### Stored records
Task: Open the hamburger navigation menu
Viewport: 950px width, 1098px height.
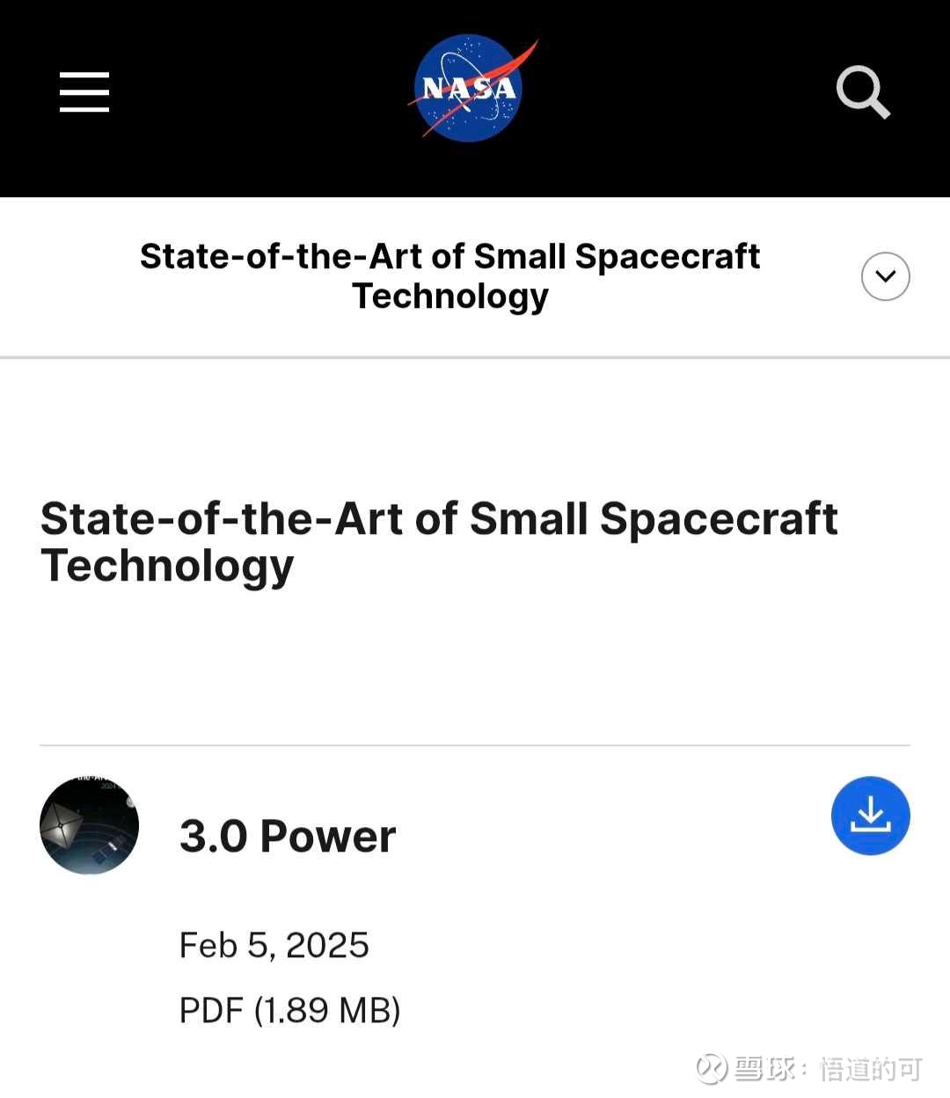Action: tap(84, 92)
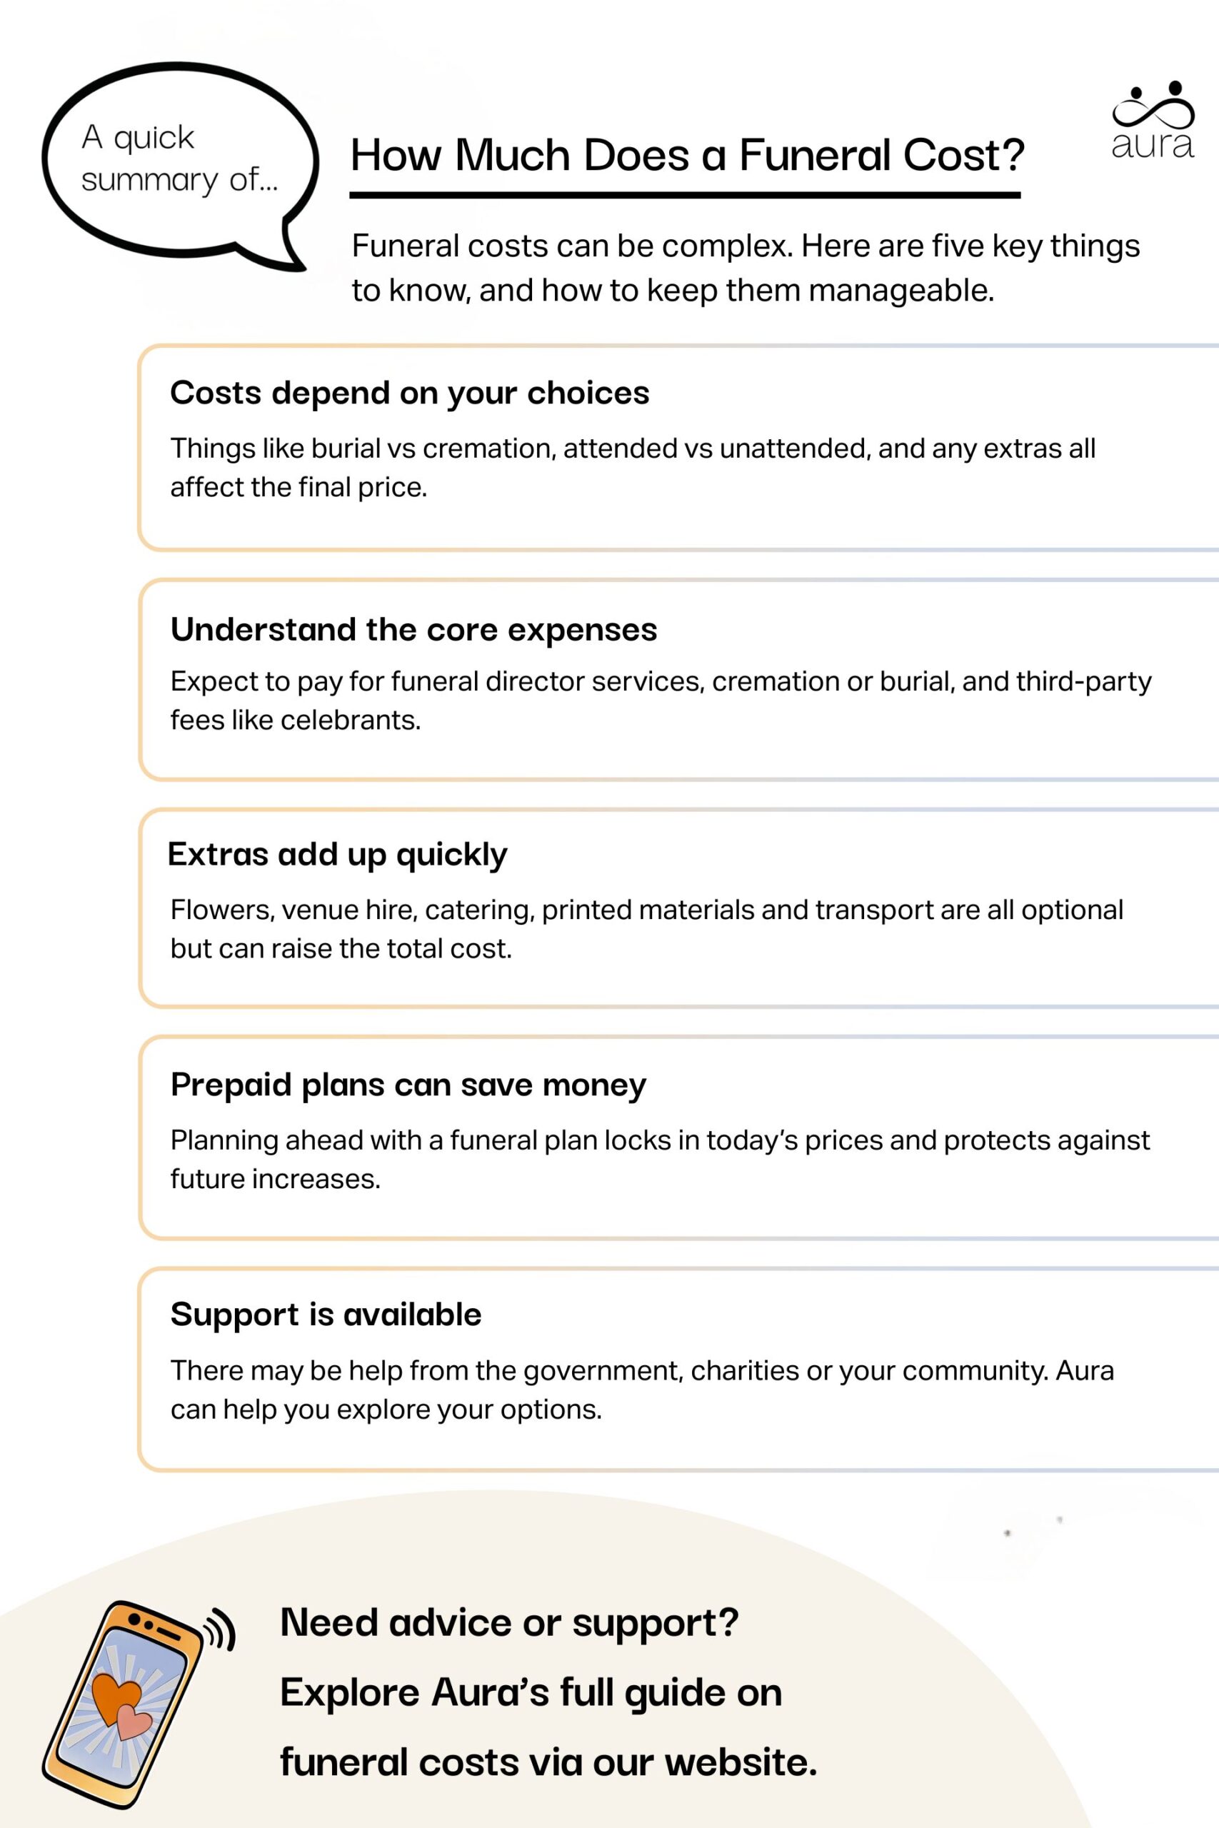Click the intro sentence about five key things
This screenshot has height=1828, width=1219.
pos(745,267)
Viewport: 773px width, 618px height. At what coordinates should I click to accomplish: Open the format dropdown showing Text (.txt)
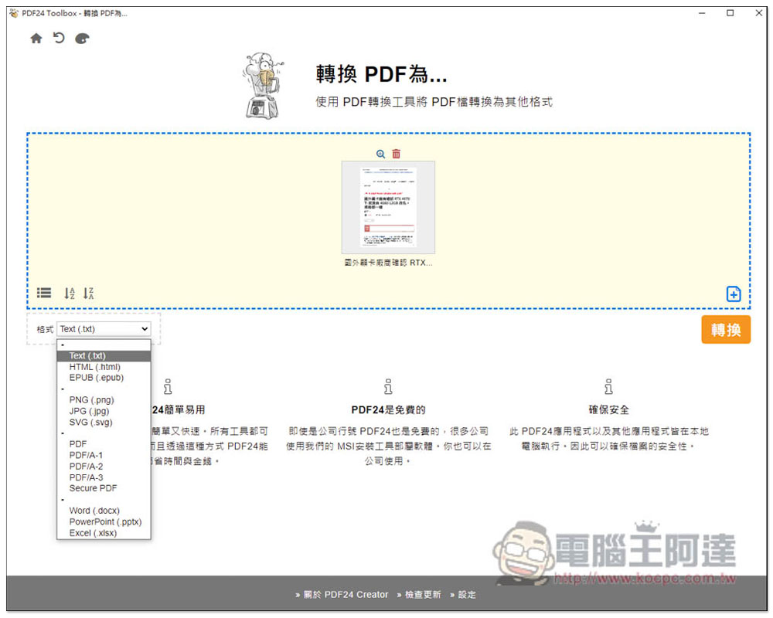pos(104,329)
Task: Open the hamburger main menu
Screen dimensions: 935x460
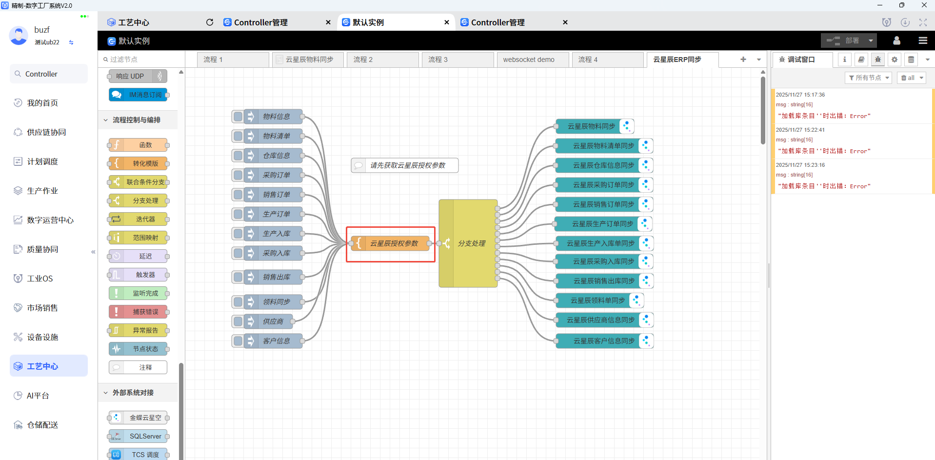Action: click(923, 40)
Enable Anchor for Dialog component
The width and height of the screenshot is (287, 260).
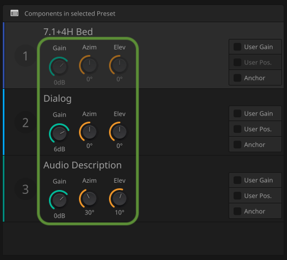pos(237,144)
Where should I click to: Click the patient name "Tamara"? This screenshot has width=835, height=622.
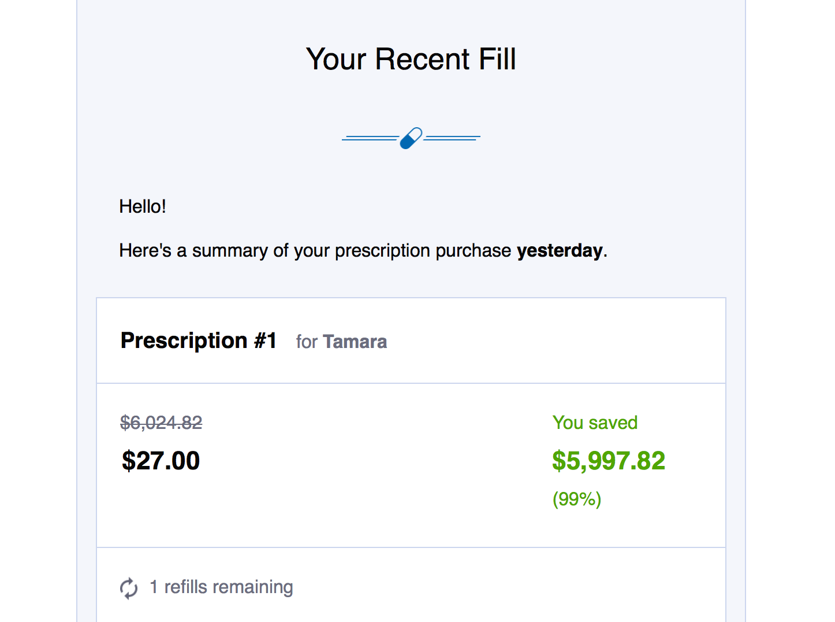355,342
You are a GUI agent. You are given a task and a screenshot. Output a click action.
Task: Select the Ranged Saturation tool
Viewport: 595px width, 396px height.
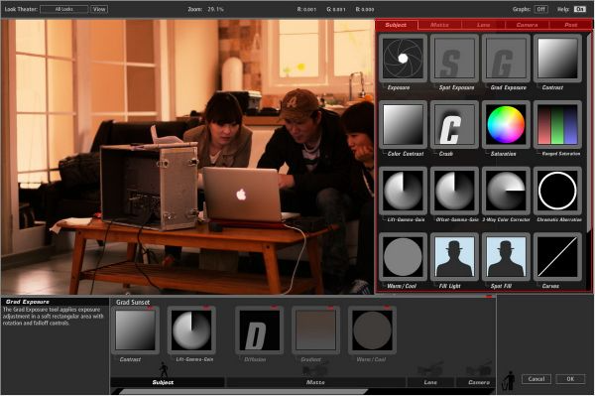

### TASK TO COMPLETE
The records above, minus their pictures, are to be returned word for word.

### RESPONSE AREA
Task: Open the hamburger navigation menu
Viewport: 950px width, 1098px height.
Action: tap(84, 92)
Click the intro sentence about five key things
This screenshot has height=1828, width=1219.
pos(745,267)
Viewport: 773px width, 618px height. At what coordinates should I click to accomplish: Open the format dropdown showing Text (.txt)
pos(104,329)
Task: Open the hamburger main menu
Screen dimensions: 935x460
Action: click(923, 40)
Enable Anchor for Dialog component
The width and height of the screenshot is (287, 260).
pos(237,144)
Where should I click to: Click the patient name "Tamara"? This screenshot has width=835, height=622.
355,342
You are a GUI agent. You are given a task and a screenshot. Output a click action.
Task: Select the Ranged Saturation tool
Viewport: 595px width, 396px height.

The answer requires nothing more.